Conclusion and Future Work

In this study, the method of image steganography has been developed. The proposed approach overcomes the issue of image distortion in stego through the use of mosaic images. An encrypted message of much larger length can easily be integrated without visible distortion using the mosaic image. In addition, the improved version of the LSB steganography algorithm can deal with the mosaic images effectively. The procedure of embedding and extraction has been quicker than other current spatial domain approaches. After embedding the secret message into the mosaic image using the better version of LSB, stego images were given a higher PSNR values than other methods. We experimented with and showed PSNR values with a maximum data size of 96 bytes. The location of the data to be concealed, as well as the image size, may be varied. The greater the image size, the more effectively the information may be hidden inside the image. The time complexity of our proposed approach is O(n) and unaffected by the size of the images. For a maximum data size of 96 bytes, we experimented with and exhibited a PSNR value of 79.98 dB. The PSNR value drops significantly as the data size exceeds 96 bytes. The PSNR value for 128 bytes of data size with a payload of 6.04 bits per pixel is 67.59 dB.

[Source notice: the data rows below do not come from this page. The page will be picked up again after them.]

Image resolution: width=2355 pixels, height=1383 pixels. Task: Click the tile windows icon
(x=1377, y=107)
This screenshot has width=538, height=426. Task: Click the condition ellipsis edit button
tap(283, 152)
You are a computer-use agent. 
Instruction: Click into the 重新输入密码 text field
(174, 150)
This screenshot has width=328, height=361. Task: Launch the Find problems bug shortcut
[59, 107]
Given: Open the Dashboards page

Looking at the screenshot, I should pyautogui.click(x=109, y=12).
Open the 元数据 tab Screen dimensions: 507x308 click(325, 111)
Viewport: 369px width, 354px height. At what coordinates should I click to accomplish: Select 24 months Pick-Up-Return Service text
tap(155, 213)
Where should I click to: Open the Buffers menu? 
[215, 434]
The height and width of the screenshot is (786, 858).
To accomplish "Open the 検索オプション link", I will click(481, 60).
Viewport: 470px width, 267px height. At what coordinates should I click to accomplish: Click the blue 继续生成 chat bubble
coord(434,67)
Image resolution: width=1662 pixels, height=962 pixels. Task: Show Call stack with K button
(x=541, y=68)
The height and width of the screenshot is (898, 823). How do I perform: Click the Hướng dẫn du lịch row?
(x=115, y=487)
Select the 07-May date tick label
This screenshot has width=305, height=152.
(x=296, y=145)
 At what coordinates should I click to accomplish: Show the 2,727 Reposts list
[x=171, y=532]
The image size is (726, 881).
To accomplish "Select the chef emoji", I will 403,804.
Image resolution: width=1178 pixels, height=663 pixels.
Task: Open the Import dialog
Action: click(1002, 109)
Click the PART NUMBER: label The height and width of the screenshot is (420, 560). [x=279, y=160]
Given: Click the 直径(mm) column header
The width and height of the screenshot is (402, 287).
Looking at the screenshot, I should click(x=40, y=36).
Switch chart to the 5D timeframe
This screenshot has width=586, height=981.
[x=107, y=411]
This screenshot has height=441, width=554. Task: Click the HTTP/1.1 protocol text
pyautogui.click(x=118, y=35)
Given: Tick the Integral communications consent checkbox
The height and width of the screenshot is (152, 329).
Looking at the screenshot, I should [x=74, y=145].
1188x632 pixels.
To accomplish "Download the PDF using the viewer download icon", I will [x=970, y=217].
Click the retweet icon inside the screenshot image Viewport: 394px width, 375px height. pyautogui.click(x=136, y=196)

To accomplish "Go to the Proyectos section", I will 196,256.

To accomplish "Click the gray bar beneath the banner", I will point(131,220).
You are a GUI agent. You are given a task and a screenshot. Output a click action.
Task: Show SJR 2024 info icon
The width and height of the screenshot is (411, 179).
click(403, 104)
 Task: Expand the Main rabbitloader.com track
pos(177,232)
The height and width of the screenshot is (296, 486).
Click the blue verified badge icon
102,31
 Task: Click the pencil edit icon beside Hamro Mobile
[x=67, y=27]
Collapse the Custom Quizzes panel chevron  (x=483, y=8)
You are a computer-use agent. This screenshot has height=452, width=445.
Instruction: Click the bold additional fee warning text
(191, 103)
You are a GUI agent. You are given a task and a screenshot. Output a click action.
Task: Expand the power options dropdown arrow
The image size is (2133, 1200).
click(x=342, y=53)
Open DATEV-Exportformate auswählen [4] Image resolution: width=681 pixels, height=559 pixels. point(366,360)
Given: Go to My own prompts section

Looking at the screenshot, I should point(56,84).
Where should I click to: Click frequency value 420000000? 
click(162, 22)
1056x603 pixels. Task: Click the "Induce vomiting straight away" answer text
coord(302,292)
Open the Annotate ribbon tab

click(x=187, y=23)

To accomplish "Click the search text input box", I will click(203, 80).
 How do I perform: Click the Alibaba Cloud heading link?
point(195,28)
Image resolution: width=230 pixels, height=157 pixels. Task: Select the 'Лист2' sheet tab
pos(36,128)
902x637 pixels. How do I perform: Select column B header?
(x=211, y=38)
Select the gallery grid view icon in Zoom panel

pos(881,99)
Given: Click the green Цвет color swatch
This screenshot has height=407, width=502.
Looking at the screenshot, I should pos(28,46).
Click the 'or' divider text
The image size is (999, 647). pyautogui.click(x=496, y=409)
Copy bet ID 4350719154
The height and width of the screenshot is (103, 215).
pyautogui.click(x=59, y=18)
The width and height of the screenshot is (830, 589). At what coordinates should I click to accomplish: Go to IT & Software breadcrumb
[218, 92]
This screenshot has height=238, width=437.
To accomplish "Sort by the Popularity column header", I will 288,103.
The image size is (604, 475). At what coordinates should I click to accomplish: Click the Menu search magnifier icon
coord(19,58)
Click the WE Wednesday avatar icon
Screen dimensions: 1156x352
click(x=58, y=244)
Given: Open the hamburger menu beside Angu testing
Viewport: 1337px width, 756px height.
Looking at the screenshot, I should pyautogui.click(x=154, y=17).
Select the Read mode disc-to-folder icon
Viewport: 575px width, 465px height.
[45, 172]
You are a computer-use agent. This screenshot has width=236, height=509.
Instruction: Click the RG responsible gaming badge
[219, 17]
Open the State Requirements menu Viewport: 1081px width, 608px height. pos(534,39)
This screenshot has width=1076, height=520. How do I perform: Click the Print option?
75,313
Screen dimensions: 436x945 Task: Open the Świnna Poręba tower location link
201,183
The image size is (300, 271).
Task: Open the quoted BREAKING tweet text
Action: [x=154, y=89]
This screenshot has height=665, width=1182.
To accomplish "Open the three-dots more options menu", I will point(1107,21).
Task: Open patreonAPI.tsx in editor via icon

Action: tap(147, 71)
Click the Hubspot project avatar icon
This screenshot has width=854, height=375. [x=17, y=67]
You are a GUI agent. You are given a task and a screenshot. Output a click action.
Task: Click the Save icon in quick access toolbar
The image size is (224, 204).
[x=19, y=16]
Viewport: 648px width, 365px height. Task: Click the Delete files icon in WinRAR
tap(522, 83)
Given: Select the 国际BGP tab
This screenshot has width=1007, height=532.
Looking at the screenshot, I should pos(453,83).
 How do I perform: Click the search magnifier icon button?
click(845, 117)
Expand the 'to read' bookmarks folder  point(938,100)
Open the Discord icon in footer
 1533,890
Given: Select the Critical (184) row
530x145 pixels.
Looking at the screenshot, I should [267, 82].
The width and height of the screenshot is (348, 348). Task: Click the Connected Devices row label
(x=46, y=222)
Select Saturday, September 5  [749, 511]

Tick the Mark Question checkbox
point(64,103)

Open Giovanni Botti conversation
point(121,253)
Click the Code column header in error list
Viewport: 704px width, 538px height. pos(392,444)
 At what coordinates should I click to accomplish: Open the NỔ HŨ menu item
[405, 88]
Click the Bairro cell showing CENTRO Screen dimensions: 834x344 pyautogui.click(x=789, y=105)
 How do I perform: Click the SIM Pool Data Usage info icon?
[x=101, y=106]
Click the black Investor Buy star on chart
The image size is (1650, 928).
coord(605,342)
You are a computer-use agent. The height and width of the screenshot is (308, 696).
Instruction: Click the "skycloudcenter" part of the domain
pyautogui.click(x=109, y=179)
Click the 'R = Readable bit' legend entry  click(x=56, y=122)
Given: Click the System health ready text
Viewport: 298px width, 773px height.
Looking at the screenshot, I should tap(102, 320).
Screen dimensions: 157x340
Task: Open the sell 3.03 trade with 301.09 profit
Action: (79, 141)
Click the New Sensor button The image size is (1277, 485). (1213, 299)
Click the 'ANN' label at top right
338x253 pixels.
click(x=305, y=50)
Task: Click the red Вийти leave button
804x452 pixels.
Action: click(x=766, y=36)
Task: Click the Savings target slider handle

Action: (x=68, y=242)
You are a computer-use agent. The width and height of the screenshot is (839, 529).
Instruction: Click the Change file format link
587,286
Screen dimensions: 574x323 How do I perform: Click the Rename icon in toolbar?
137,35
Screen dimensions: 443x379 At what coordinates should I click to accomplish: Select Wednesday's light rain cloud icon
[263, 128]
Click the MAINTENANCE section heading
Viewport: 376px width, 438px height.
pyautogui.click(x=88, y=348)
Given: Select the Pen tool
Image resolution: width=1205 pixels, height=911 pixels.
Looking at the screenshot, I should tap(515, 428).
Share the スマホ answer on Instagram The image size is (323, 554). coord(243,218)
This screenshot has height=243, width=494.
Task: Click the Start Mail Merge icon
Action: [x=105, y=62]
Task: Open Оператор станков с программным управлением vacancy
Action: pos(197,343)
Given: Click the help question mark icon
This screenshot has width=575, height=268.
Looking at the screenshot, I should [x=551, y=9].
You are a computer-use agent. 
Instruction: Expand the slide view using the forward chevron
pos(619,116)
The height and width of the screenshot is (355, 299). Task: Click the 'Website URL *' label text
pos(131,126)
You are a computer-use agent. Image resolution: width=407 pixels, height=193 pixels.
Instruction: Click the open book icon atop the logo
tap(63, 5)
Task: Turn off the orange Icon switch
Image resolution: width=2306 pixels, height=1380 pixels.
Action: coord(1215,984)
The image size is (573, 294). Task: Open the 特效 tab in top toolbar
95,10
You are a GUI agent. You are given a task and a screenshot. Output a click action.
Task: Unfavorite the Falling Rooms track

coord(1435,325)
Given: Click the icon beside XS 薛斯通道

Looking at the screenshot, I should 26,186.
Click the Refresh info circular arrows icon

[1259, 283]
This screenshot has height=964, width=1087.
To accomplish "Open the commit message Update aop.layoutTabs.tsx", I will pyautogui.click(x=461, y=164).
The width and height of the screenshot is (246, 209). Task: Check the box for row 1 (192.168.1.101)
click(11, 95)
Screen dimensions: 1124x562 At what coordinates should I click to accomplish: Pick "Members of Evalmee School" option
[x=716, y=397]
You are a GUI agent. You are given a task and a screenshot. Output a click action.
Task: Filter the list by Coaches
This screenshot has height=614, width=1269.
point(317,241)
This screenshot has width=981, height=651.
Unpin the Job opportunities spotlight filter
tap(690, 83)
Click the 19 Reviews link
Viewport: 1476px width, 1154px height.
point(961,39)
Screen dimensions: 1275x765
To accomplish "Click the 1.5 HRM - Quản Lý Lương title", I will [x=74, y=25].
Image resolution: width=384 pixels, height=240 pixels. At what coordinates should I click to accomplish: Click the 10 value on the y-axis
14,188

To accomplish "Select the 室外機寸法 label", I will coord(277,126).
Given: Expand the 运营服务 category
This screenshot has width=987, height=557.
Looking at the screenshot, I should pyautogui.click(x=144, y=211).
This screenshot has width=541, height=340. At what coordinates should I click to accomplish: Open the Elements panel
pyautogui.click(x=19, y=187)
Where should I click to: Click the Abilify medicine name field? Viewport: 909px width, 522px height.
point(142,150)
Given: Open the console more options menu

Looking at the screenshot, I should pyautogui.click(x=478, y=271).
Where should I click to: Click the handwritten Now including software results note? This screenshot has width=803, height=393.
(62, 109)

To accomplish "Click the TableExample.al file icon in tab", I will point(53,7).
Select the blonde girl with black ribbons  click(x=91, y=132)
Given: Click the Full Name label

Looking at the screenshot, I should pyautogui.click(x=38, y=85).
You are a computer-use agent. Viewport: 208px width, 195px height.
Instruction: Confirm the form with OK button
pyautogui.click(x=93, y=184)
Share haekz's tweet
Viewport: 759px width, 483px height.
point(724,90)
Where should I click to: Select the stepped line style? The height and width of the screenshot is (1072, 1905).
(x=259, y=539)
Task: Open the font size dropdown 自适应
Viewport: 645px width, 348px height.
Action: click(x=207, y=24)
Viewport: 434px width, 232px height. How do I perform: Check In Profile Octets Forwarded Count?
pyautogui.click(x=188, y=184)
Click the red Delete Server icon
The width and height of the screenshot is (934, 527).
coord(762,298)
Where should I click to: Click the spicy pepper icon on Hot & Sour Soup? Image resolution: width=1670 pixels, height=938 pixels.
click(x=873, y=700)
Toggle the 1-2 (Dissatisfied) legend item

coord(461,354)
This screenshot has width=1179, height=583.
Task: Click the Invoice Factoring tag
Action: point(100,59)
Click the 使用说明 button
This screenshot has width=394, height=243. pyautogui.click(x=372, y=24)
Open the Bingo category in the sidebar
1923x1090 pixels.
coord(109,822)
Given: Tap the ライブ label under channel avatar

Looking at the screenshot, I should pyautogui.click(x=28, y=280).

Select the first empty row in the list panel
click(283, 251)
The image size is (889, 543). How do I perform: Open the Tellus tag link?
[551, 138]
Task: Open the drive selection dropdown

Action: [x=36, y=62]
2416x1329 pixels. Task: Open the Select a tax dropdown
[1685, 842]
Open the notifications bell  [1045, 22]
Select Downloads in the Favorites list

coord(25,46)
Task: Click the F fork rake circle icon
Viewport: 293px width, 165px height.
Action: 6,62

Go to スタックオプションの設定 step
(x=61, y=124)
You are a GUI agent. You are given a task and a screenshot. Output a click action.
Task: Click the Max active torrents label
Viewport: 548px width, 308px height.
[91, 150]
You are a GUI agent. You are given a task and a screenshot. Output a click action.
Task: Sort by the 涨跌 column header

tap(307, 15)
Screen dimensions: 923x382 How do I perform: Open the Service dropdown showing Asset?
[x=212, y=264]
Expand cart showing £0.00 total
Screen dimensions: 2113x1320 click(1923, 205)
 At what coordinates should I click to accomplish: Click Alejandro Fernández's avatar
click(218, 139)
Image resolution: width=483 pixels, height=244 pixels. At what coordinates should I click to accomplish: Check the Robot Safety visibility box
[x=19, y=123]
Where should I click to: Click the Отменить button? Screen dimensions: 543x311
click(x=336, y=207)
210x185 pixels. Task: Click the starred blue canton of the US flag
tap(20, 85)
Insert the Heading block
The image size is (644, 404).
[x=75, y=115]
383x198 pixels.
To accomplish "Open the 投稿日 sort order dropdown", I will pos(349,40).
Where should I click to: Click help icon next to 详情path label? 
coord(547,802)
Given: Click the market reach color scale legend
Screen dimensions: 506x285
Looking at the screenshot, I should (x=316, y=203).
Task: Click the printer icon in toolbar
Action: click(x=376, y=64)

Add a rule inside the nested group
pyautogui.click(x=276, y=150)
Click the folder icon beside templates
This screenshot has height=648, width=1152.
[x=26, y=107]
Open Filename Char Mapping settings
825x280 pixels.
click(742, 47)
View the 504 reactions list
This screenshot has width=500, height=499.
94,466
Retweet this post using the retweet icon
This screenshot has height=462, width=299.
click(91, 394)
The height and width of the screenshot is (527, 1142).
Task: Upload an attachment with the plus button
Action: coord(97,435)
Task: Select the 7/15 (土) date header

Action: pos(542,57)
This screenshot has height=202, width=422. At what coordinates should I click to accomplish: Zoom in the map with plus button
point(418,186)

This proposed method utilizes the human visual system’s limitations (HVS). Color vectors at a cluster of color pixels cannot be detected by HVS. This strategy can be used to conceal sensitive data. There are various reasons to hide data, but they all boil down to preventing unauthorized parties from discovering a message. In the corporate realm, steganography might conceal a secret formula or new innovation plans and also be used for corporate espionage to communicate confidential information without the organization knowing. Cartographers occasionally add a little fictional street to their maps, allowing them to punish copycats. To prevent unauthorized re-sellers, add fictional names to mailing lists. Also, governments are interested in two sorts of covert data communication: security-related and non-security-related. Business has comparable worries about trade secrets for innovative technology or product knowledge. This technique decreases the danger of information leaking. This techniques allows us to convey news and information without worry of being filtered or intercepted and traced back to us. A cover source can hold, for example, our personal financial information or military secrets [19, 37]. We can readily divulge our financial data without revealing our cover source’s military secrets.

Moreover, our primary focus was only with mosaic images that are commonly used in the creation of three-dimensional images, medical imaging, computer vision, satellite data, and military automated target recognition. But we are also planning to implement our approach on other types of images. We strongly believe that the proposed LSB Matching steganography with AES approach can be applied to greyscale or RGB color images as proposed in [5, 8, 34]. According to [4], upto five LSB layers can be hidden using the mosaic image texture. Their findings suggest that the mosaic images’ complex texture aids in the creation of an extremely high rate of data hidden using five LSB layers without any detectable distortion, and that their experiment demonstrated the mosaic images’ ability to hide a high rate of data hidden with a success rate of 99 percent for the mosaic images as cover, whereas, in our proposed technique, only one LSB layer is used for embedding process. Although the highest PSNR value of our proposed method has come to 90.36 dB, further study could assess the efficiency of our proposed model by collecting large test sets with more dimensions of security features as well as by including more layers in the embedding phase and improving the PSNR with the increase in LSB layers of mosaic images for greater than 96 bytes of data and the efficiency of our proposed technique on a cyber security implementation basis.